De rechtbank verklaart de beroepen ongegrond.
Deze uitspraak is gedaan door mr. G.H. de Soeten, voorzitter, en mr. A.A. Fase en
mr. S.K.A. Efstratiades, leden, in aanwezigheid van mr. T. van Opzeeland, griffier. De beslissing is in het openbaar uitgesproken op 4 december 2023.
griffier voorzitter
Afschrift verzonden aan partijen op:

Informatie over hoger beroep

Tegen deze uitspraak kunnen partijen binnen zes weken na de verzenddatum hoger beroep instellen bij het gerechtshof ’s-Hertogenbosch (belastingkamer).

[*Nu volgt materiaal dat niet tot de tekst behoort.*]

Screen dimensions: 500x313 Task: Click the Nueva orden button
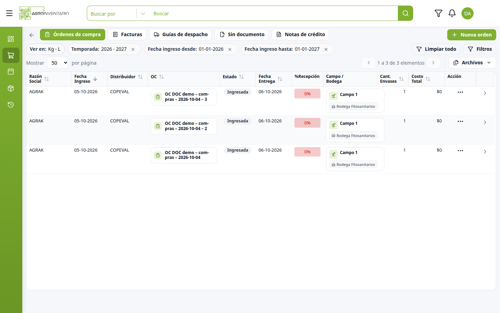tap(472, 35)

U kunt digitaal beroep instellen via www.rechtspraak.nl. Daar klikt u op “Formulieren en inloggen”. Hoger beroep instellen kan eventueel ook nog steeds door verzending van een brief aan het gerechtshof te ‘s-Hertogenbosch (belastingkamer), Postbus 70583, 5201 CZ ’s-Hertogenbosch.
Bij het instellen van het hoger beroep dient het volgende in acht te worden genomen:
1. bij het hogerberoepschrift wordt een afschrift van deze uitspraak overgelegd;
2. het hogerberoepschrift moet, indien het op papier wordt ingediend, ondertekend zijn. Verder moet het ten minste het volgende vermelden:
a. de naam en het adres van de indiener;
b. de datum van verzending;
c. een omschrijving van de uitspraak waartegen het hoger beroep is ingesteld;
d. de redenen waarom u het niet eens bent met de uitspraak (de gronden van het hoger beroep).